HmuF from Fusobacterium nucleatum is a new member of the flavodoxin superfamily that traffics heme to anaerobilin synthase for decyclization of the porphyrin ring. HmuF then catalyzes the reduction of the linearized tetrapyrrole, termed anaerobilin. Sequence alignment of HmuF homologs of other gram-negative anaerobes reveals that the iron-coordinating histidine residue (H134) is not conserved in HmuF homologs of Leptotrichia and Campylobacter. Given this lack of sequence conservation, we created H134F, H134Y, H134A, H134C and H134M variants of HmuF to explore the importance of H134 on HmuF function. All variants retained the FMN cofactor and were purified with sub-stoichiometric amounts of heme bound to the protein. The electronic absorption spectra of the Fe³⁺-heme complexes suggest that the ferric heme is high-spin, and among the variants, only H134Y directly coordinates with the iron. Difference spectroscopy showed that each variant binds one equivalent of heme, and competition experiments with apomyoglobin reveal the heme dissociation rate constants (k_off) for HmuF H134Y and H134C are comparable to wild-type HmuF, while HmuF H134A, HmuF H134M, and HmuF H134F exhibit 8-, 15- and 200-fold faster k_off values, respectively.

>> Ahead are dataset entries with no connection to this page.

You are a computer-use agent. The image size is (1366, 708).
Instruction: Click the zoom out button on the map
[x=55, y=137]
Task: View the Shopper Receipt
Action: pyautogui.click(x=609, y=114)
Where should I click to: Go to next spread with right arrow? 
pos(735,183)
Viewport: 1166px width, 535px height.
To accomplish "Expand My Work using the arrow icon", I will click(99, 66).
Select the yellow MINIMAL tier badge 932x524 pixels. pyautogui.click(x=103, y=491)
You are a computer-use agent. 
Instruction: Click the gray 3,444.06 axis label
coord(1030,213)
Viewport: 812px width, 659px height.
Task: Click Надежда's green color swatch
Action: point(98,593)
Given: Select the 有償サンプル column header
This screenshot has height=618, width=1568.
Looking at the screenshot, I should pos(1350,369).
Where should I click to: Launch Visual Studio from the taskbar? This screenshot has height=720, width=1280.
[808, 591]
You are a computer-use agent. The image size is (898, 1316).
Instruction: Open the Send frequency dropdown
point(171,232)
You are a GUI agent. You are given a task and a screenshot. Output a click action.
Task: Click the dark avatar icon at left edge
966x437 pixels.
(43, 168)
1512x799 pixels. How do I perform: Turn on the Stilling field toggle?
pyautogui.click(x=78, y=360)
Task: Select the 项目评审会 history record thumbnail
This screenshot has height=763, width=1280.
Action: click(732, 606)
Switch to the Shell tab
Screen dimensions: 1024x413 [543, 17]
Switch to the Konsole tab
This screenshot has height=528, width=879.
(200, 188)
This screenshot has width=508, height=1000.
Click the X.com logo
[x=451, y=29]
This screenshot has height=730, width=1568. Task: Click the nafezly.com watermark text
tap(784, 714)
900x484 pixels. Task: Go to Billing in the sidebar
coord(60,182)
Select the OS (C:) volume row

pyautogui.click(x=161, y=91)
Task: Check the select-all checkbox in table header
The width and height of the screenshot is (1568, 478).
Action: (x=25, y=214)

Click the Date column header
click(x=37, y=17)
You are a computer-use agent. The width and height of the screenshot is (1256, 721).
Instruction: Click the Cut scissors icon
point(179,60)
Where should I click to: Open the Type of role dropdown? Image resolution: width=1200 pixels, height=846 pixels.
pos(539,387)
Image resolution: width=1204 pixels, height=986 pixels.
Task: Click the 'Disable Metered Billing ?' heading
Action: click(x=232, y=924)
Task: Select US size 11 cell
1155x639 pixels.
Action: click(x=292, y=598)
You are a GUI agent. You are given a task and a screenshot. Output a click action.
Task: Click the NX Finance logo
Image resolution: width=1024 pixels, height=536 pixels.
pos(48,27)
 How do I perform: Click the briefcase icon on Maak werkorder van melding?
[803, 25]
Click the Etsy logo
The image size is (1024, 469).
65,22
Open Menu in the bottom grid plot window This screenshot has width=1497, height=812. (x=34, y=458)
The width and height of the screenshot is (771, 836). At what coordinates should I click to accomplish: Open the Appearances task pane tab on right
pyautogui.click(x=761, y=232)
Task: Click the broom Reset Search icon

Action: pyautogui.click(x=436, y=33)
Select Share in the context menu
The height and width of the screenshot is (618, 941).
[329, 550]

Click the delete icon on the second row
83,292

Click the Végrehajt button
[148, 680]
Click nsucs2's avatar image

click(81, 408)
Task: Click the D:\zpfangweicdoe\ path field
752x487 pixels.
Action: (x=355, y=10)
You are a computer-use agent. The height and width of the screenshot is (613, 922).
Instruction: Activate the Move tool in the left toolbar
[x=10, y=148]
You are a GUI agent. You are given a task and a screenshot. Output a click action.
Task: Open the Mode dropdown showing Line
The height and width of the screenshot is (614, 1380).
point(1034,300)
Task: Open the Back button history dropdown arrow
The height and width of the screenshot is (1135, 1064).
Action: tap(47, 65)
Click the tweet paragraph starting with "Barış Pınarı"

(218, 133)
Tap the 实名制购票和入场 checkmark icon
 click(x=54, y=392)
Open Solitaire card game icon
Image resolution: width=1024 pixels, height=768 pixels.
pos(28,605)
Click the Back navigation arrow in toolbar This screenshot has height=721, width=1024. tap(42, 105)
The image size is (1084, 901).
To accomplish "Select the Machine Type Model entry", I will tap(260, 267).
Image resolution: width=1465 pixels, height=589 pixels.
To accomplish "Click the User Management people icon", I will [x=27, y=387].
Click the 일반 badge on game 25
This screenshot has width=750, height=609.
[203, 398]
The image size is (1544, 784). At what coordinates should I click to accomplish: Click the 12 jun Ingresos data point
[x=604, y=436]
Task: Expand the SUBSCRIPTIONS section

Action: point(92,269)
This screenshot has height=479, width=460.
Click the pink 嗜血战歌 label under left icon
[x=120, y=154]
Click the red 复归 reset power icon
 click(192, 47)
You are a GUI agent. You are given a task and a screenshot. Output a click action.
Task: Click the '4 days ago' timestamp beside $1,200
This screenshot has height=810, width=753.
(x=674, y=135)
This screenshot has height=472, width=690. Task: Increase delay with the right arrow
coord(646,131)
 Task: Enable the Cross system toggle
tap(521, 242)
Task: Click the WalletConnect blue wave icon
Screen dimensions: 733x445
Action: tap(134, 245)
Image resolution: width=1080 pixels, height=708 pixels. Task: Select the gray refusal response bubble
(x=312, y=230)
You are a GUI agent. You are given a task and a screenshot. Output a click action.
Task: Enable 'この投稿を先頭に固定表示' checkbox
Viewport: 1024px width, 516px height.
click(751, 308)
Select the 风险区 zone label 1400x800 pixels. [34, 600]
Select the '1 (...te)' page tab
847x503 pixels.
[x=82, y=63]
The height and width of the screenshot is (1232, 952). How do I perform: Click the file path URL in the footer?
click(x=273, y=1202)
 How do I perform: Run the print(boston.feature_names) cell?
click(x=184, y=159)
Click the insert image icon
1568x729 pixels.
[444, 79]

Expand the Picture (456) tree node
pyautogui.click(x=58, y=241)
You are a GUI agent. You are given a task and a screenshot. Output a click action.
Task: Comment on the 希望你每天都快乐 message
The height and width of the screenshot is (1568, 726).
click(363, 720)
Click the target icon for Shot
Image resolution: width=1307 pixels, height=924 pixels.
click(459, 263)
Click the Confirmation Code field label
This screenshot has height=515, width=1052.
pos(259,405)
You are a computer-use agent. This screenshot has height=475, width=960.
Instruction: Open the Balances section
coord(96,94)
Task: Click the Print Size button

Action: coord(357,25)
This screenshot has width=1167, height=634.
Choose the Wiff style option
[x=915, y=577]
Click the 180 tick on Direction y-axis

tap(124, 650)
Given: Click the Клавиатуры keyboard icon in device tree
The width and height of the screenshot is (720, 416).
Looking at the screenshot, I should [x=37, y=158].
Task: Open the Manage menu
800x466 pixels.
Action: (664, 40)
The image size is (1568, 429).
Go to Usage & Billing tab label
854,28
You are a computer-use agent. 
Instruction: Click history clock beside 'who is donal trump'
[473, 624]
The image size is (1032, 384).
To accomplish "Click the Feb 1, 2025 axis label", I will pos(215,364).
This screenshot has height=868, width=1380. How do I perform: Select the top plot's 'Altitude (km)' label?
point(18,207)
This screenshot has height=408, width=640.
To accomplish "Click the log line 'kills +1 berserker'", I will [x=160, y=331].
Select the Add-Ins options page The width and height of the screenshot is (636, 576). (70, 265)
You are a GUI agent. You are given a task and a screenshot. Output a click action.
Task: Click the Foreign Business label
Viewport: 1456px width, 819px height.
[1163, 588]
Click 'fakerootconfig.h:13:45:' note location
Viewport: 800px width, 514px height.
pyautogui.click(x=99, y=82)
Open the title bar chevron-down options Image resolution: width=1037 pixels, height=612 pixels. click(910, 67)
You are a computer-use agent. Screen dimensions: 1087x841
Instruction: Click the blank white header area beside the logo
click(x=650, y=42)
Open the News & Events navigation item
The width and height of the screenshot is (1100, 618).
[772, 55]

All variants can traffic heme to anaerobilin synthase for radical-mediated decyclization of the heme and catalyze the subsequent reduction of the linearized tetrapyrrole. Combined, these studies demonstrate that van der Waals interactions between the heme macrocycle and the protein, as well as the FMN cofactor, regulate heme binding affinity. Direct protein-iron coordination is also not essential for heme trafficking and anaerobilin reductase activities of HmuF.